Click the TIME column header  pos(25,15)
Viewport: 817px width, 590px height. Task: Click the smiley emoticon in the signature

○ ○ ○ ○ ○ ○ ○

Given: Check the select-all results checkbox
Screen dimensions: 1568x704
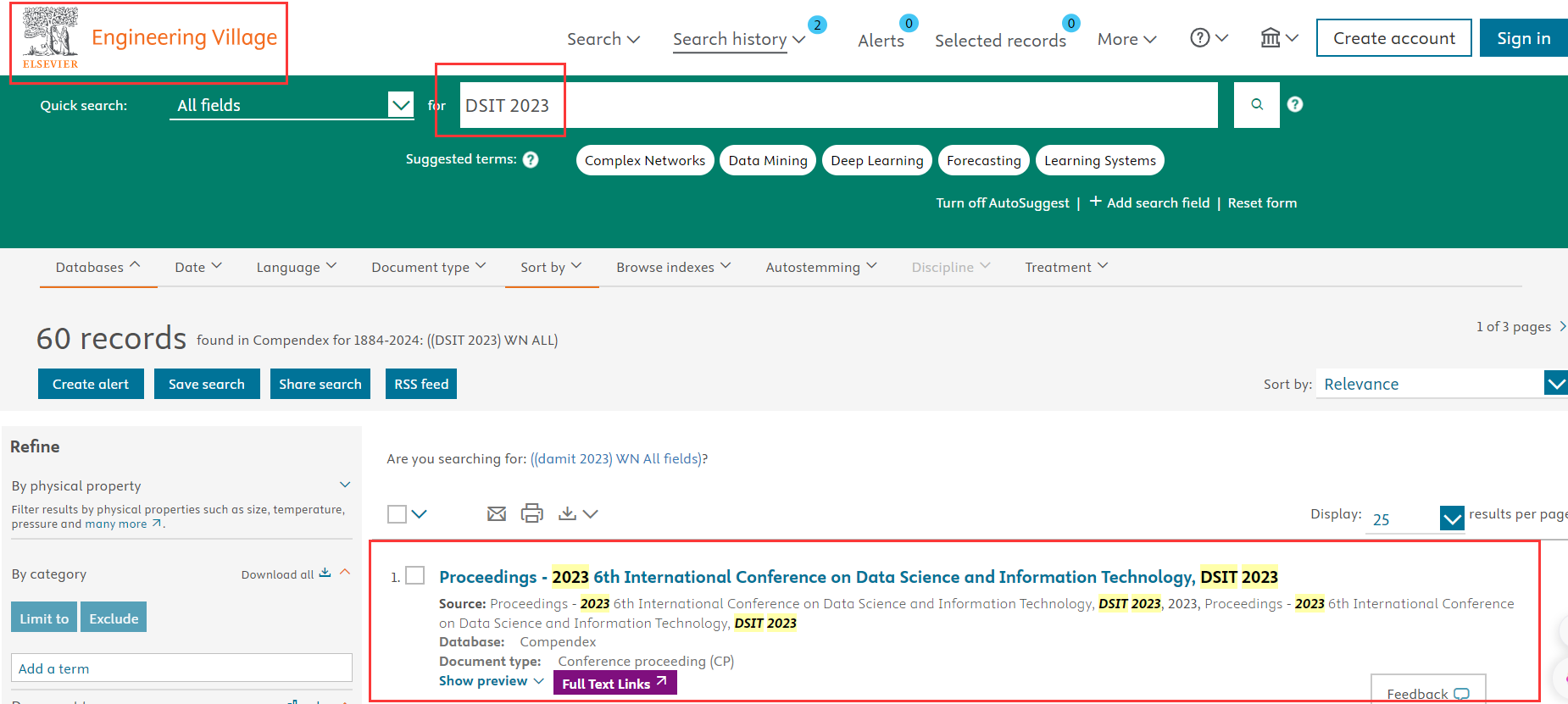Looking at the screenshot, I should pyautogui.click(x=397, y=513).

○ ○ ○ ○ ○ ○ ○

[What needs to be done]:
Only the lines above from the one with "Click the TIME" up to and including the one with "Viewport: 817px width, 590px" should be repeated, exactly as written.

[Solution for this problem]:
Click the TIME column header  pos(25,15)
Viewport: 817px width, 590px height. Task: Click the smiley emoticon in the signature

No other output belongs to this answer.